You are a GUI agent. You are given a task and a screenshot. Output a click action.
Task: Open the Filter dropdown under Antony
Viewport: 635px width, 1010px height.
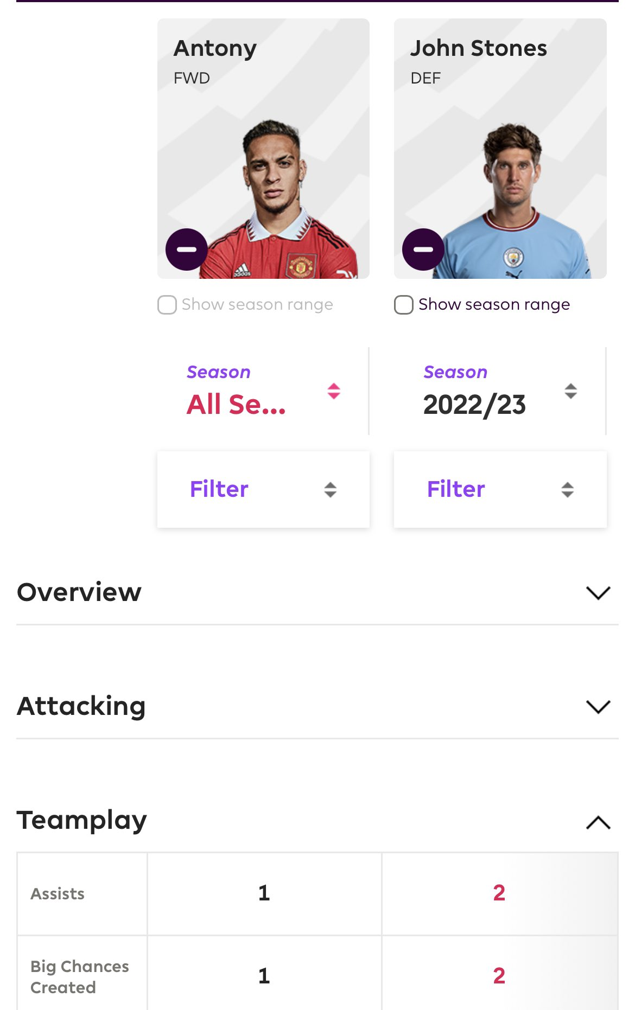coord(219,489)

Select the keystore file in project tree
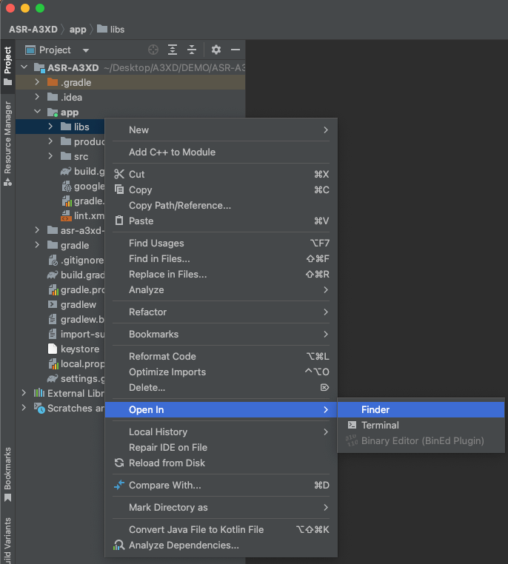click(79, 349)
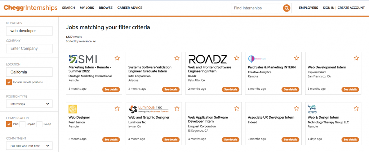Viewport: 369px width, 152px height.
Task: Favorite the Associate UX Developer Intern job
Action: (x=297, y=108)
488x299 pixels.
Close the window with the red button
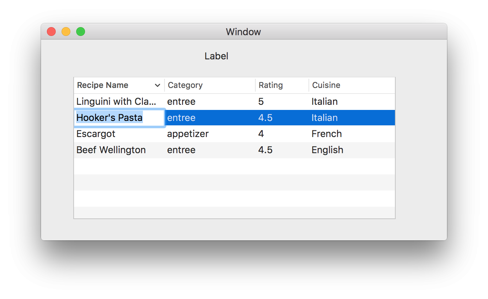(51, 32)
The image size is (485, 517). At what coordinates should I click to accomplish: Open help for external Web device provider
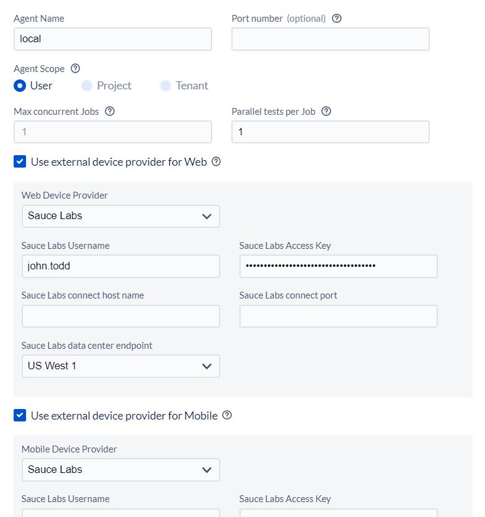[216, 162]
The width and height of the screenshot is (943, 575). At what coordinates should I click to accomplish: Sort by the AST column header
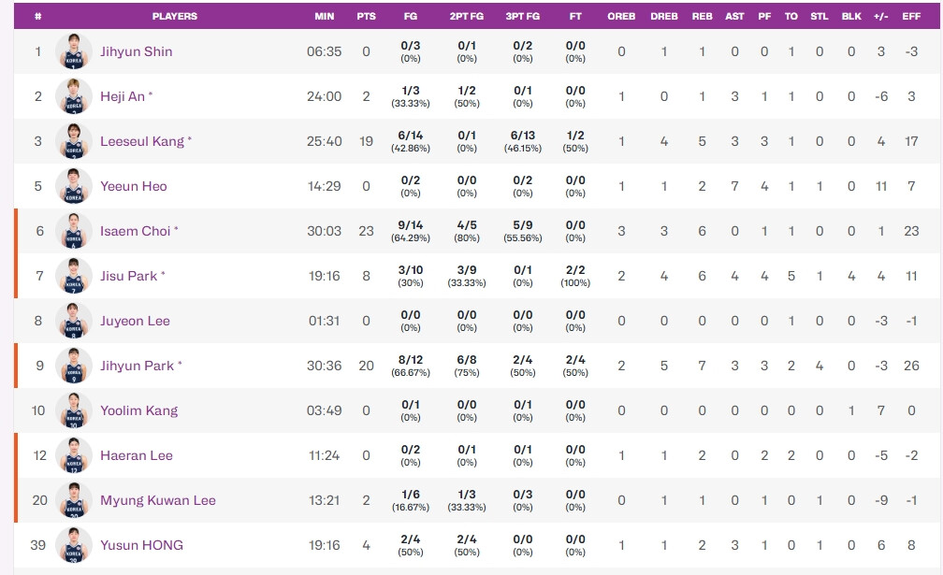coord(734,16)
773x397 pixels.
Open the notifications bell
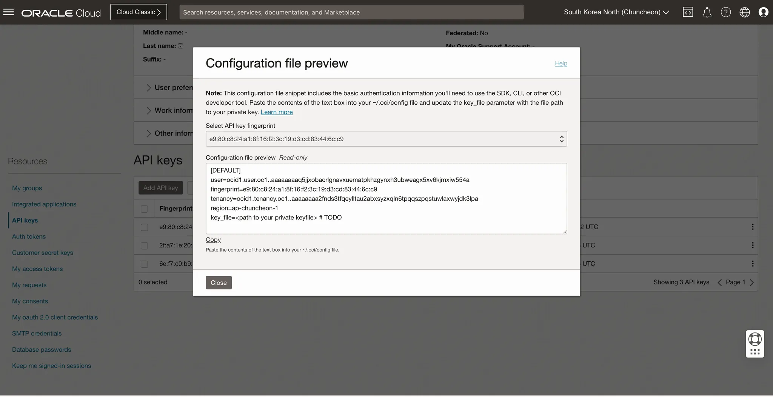pyautogui.click(x=707, y=12)
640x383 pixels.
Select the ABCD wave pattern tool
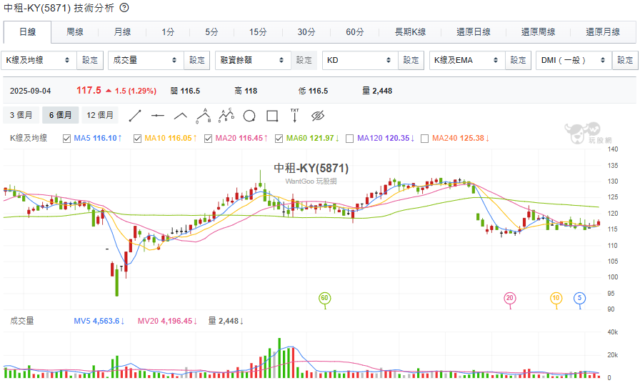point(226,115)
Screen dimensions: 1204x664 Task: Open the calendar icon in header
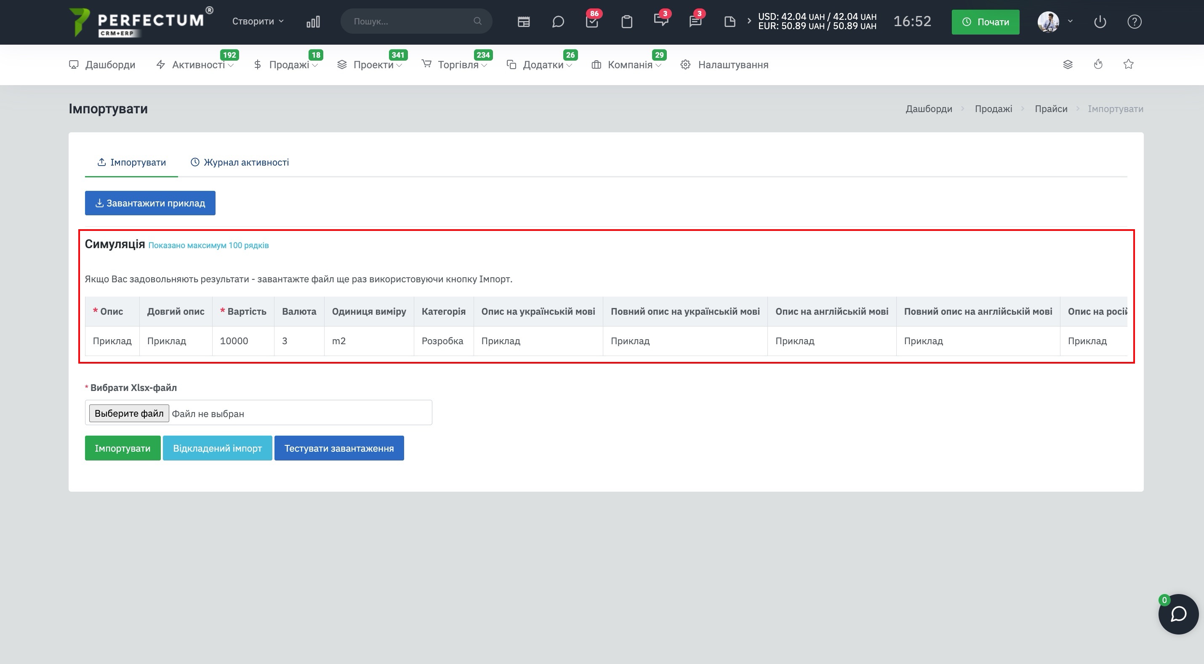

:::::

◆ **REQUIREMENT**
Starting from the records above, copy each line where the string "pixels" is found.

◆ **YOUR SOLUTION**
488x299 pixels.
773x397 pixels.
640x383 pixels.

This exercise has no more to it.